Aussi, les gesticulations d'associations antinucléaires particulièrement organisées, lors d'interventions qui s'apparentent plus à des actions commando qu'à des débats argumentés, ne démontrent rien. Au final, elles ne font que perturber la sérénité nécessaire à une exploitation en toute sûreté. Il est fondamental de dénoncer ces pratiques illégales. Elles sont particulièrement décourageantes et même, je dirais, frustrantes, pour l'ensemble des personnes chargées de la protection des sites, organisés et entrainés pour faire face à des menaces réelles.

Les associations en question peuvent-elles garantir qu'il n'y aura jamais dans les personnes qu'elles mobilisent pour de telles actions, de vrais terroristes ? Auquel cas, sachant que le traitement dont elles feront l'objet sera toujours à l'image de la présomption de pacifisme dont elles bénéficient, ces organisations réalisent-elles la responsabilité qu'elles pourraient porter ?

Il faut également signaler qu'une intrusion sur un site nucléaire, instrumentée et préparée comme une action militaire, avec les moyens humains et financiers considérables qu'elle demande, n'est pas plus condamnée qu'un simple cambriolage à votre domicile, alors que nos concitoyens considèrent à juste titre qu'il est particulièrement inadmissible qu'un site nucléaire puisse être envahi et que l'importance de telles actions est sans commune mesure avec un cambriolage.

Le Gouvernement s'était engagé à faire évoluer la réglementation pour mettre en adéquation le caractère particulièrement inadmissible d'une intrusion avec les sanctions pénales encourues.
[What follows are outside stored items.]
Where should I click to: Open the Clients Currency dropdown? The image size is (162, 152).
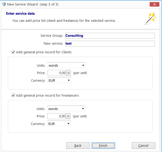59,80
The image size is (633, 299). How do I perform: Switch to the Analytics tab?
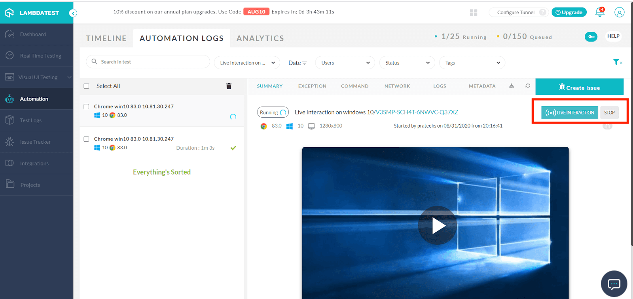tap(260, 38)
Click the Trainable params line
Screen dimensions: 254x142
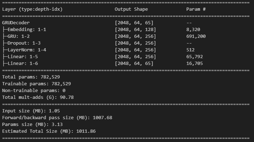tap(36, 83)
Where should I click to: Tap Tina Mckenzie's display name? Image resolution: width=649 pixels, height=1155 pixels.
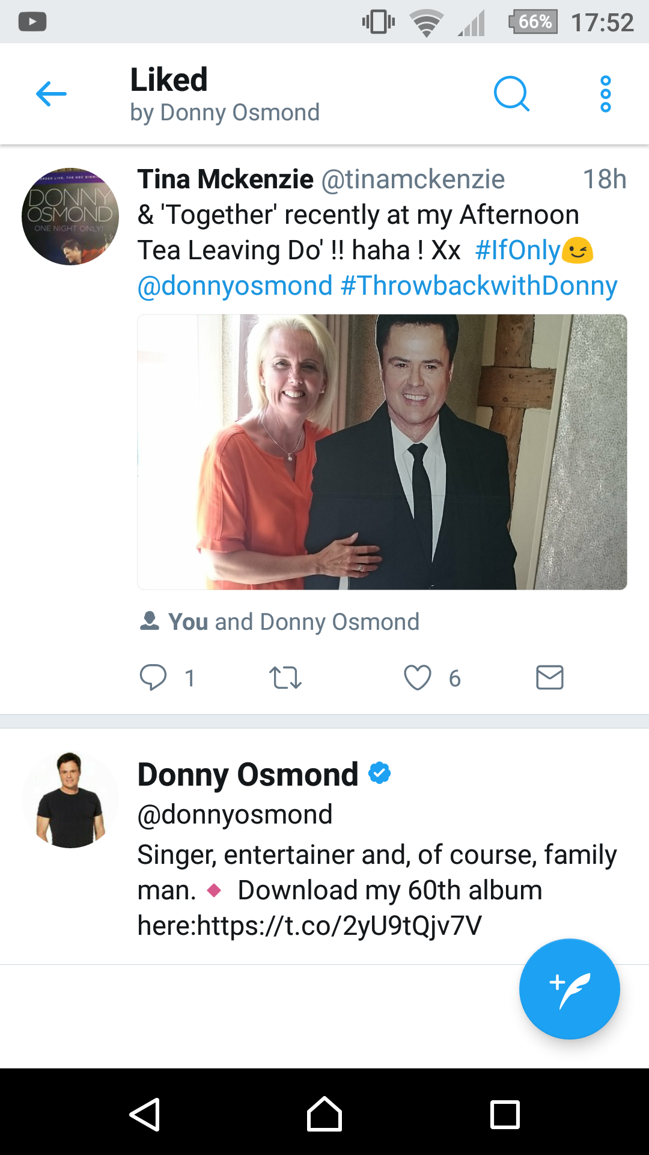click(225, 179)
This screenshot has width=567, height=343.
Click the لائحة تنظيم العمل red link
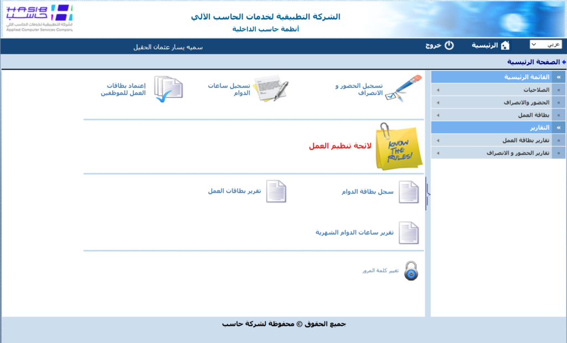click(x=339, y=146)
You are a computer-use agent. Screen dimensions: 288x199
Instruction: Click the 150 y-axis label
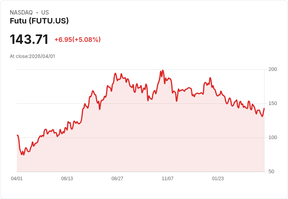pyautogui.click(x=273, y=103)
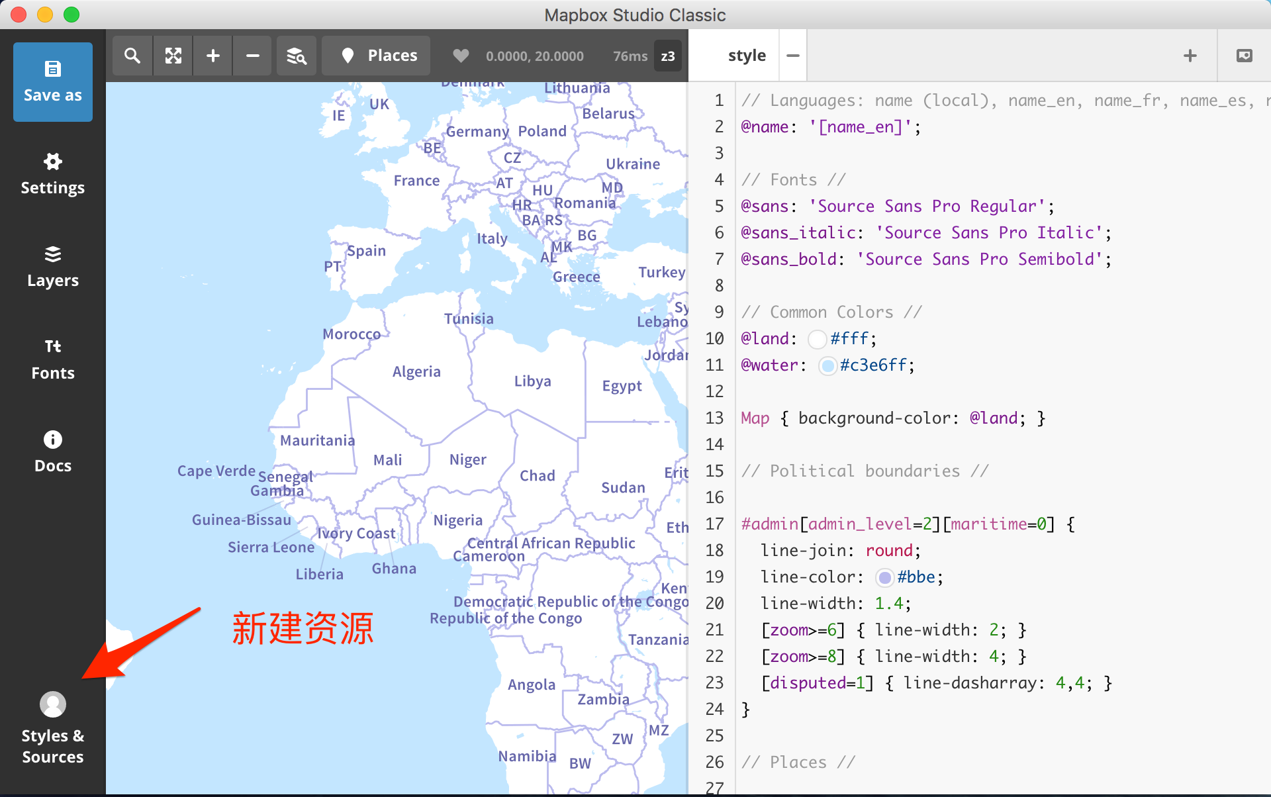Screen dimensions: 1271x797
Task: Toggle fullscreen map view icon
Action: (x=173, y=56)
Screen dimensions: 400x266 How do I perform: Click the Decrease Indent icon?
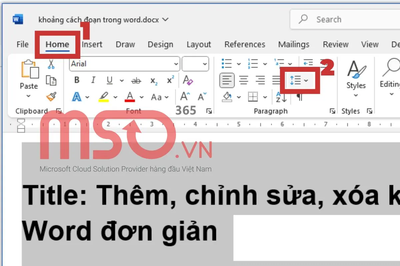[308, 63]
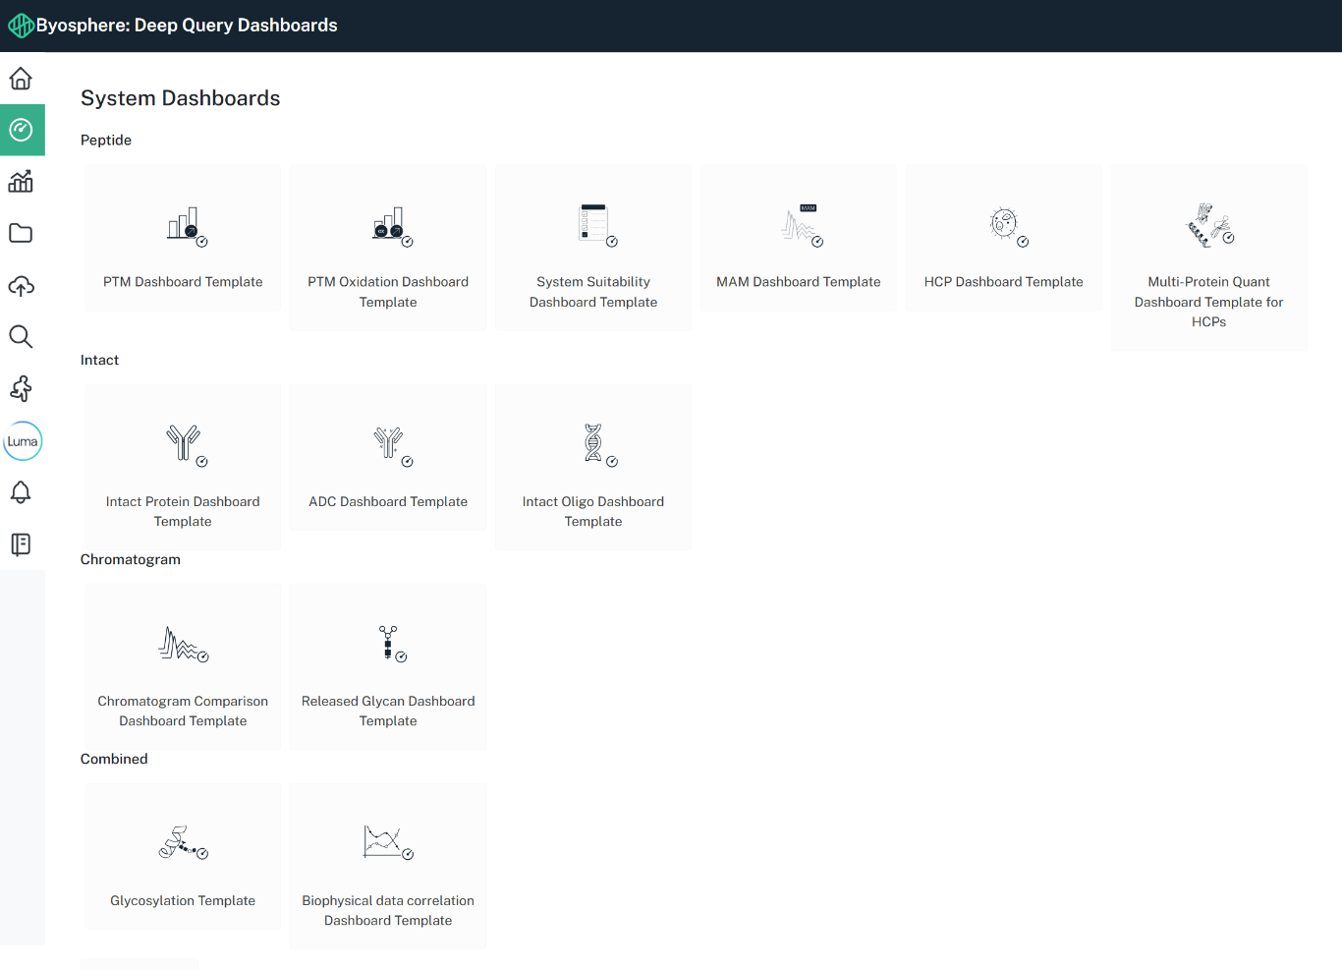The height and width of the screenshot is (970, 1342).
Task: Open the folder icon in sidebar
Action: pyautogui.click(x=21, y=233)
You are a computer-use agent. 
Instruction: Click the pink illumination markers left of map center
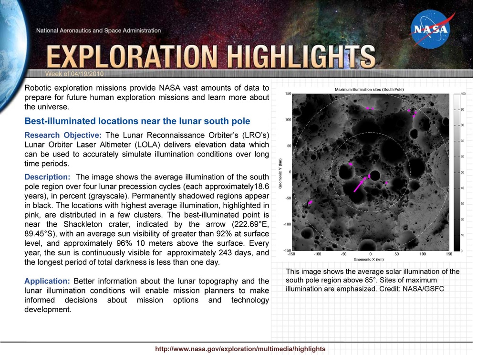coord(352,165)
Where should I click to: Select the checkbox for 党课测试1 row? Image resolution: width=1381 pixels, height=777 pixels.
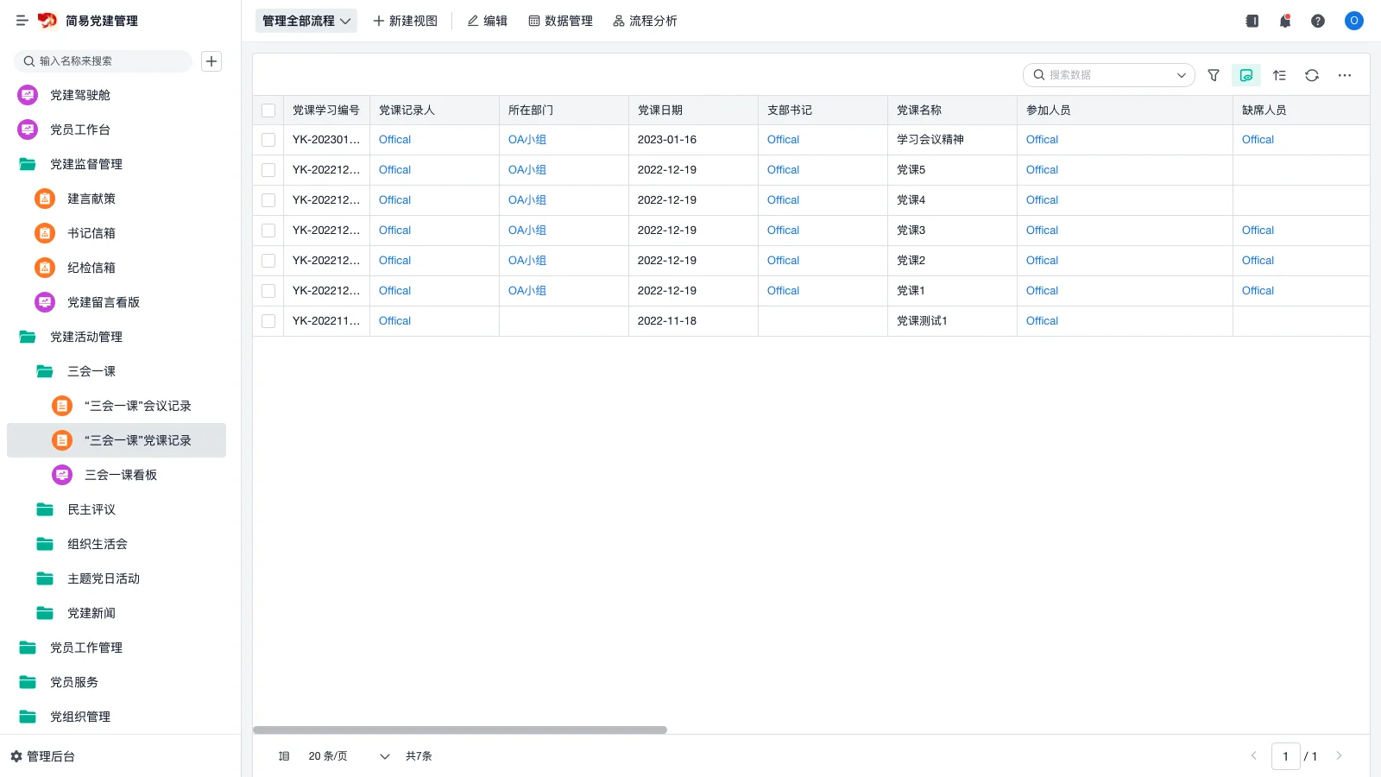[x=268, y=321]
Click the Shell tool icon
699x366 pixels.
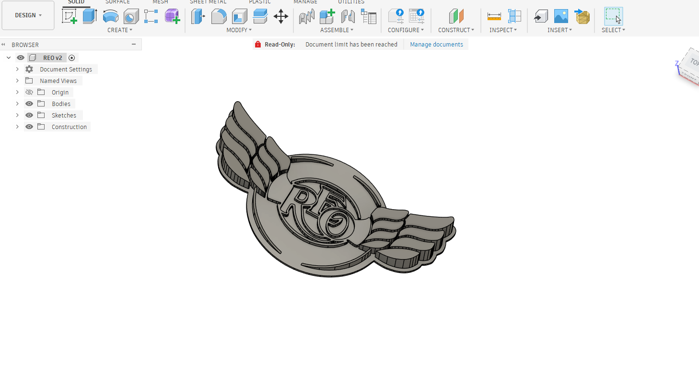tap(239, 16)
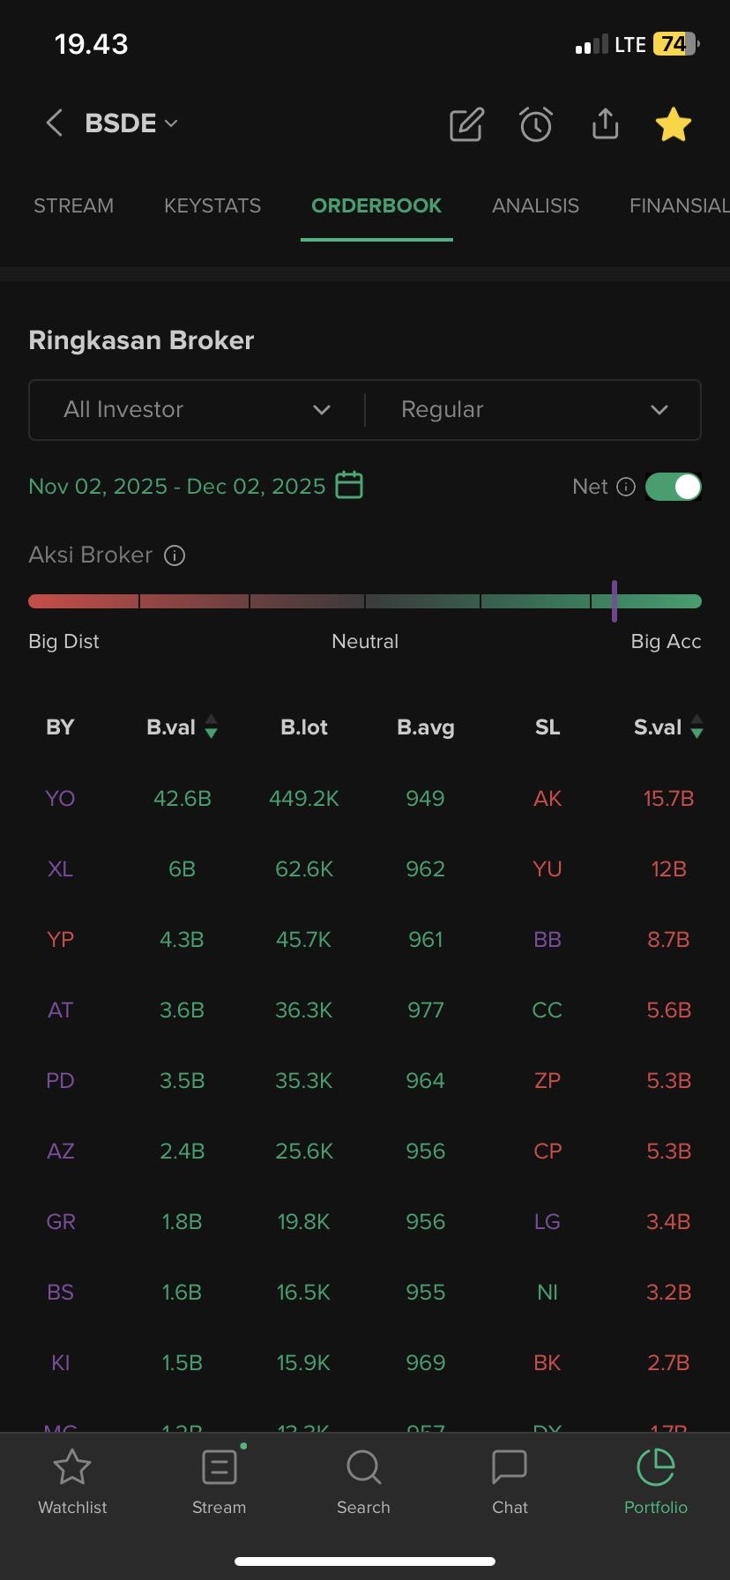Toggle the yellow favorite star
The image size is (730, 1580).
pos(674,124)
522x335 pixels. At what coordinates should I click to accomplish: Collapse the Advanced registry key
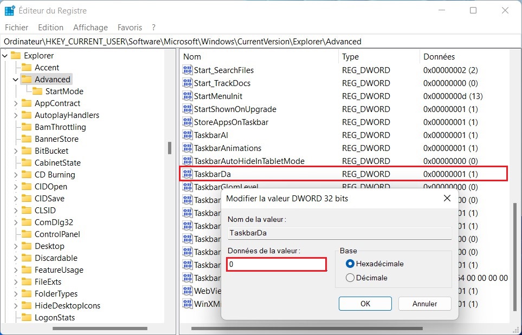(15, 80)
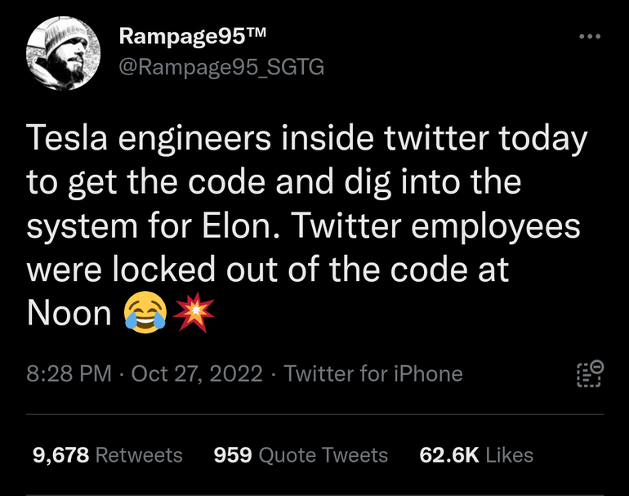629x496 pixels.
Task: Open the @Rampage95_SGTG handle link
Action: [x=221, y=67]
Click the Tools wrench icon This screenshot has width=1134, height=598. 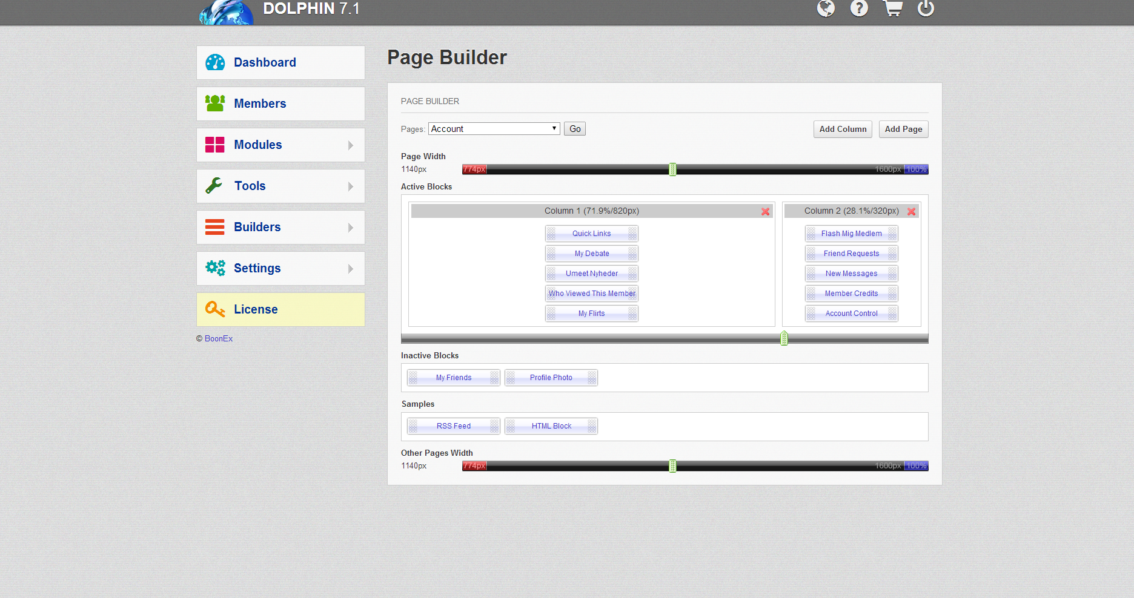tap(214, 186)
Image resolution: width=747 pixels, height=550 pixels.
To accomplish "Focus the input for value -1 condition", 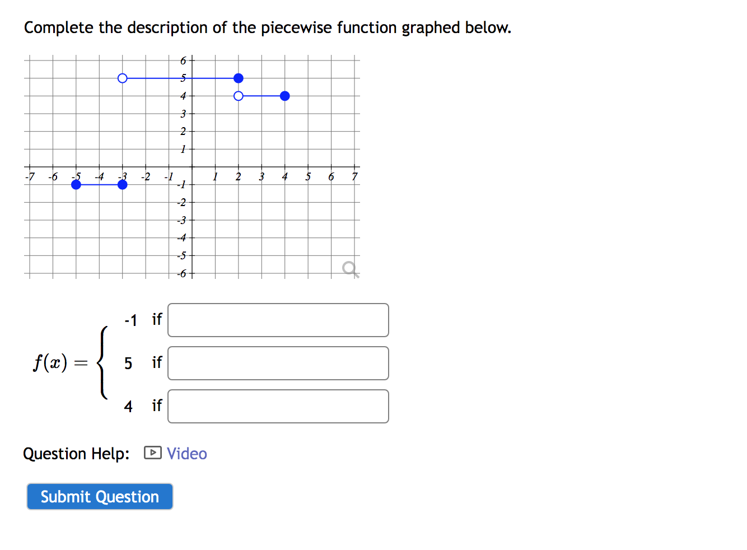I will click(278, 320).
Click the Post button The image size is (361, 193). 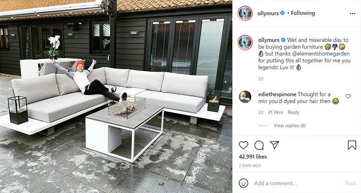[351, 184]
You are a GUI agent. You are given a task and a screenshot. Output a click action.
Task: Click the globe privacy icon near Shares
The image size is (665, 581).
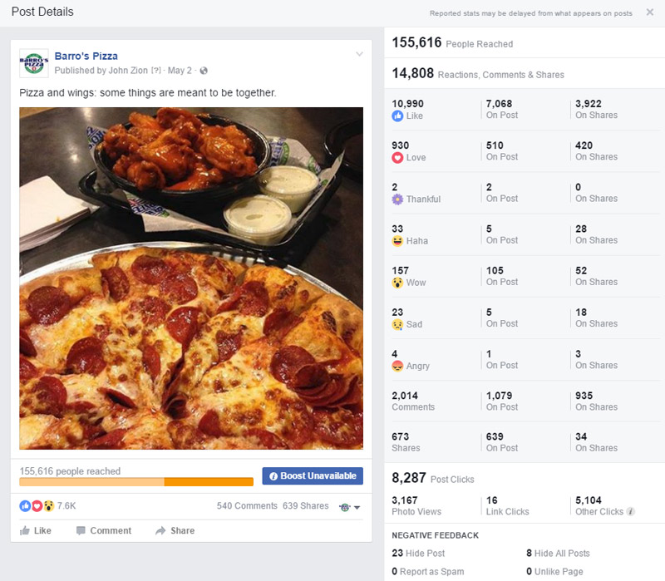345,507
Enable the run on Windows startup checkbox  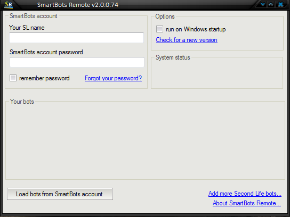coord(159,29)
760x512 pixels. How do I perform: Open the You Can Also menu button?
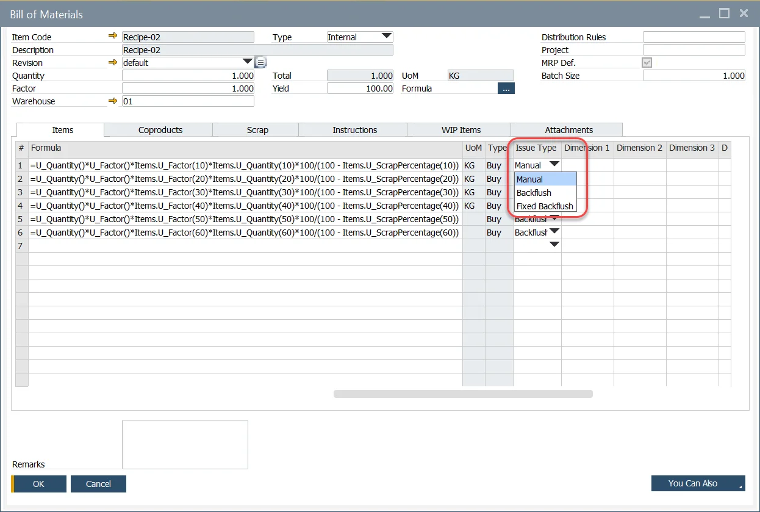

La SFEN profite du temps de parole qui lui est donnée, monsieur le président, pour rappeler cet engagement, et demander que les intrusions sur les sites nucléaires, quelles qu'elles soient, soient effectivement passibles de peines proportionnées et dissuasives.

Pour en revenir à la question initiale, puisque la protection contre les actes de malveillance doit garantir et protéger la sûreté nucléaire, logiquement, le contrôle devrait en incomber à l'Autorité de sûreté nucléaire (ASN). Mais, dans le même temps, cette protection repose sur des actions de robustesse des installations, et sur des actions de résilience, qui dénotent le niveau de capacité d'un système à tolérance de panne, de pouvoir continuer de fonctionner en mode dégradé, tout en évoluant dans un milieu hostile. Il s'agit principalement de la vérification de la possibilité d'accès sur les sites et d'action de protection des points sensibles, par des moyens de type militaire dont on a parlé tout à l'heure. Ces actions et ces moyens relèvent du domaine régalien, donc de l'État. En l'occurrence, qui mieux que le haut fonctionnaire de défense et de sécurité (HFDS) et ses services peuvent en apprécier la pertinence ?

Les deux logiques de responsabilité en matière de contrôle peuvent s'entendre, mais l'important, comme l'a rappelé récemment l'Autorité de sûreté nucléaire (ASN) à l'occasion des débats sur la directive européenne de sûreté, est qu'il n'y ait pas deux autorités chargées du contrôle, car une telle organisation nuirait vraisemblablement à son efficacité. Pour un bon contrôle, il est fondamental qu'il n'y ait qu'un seul responsable.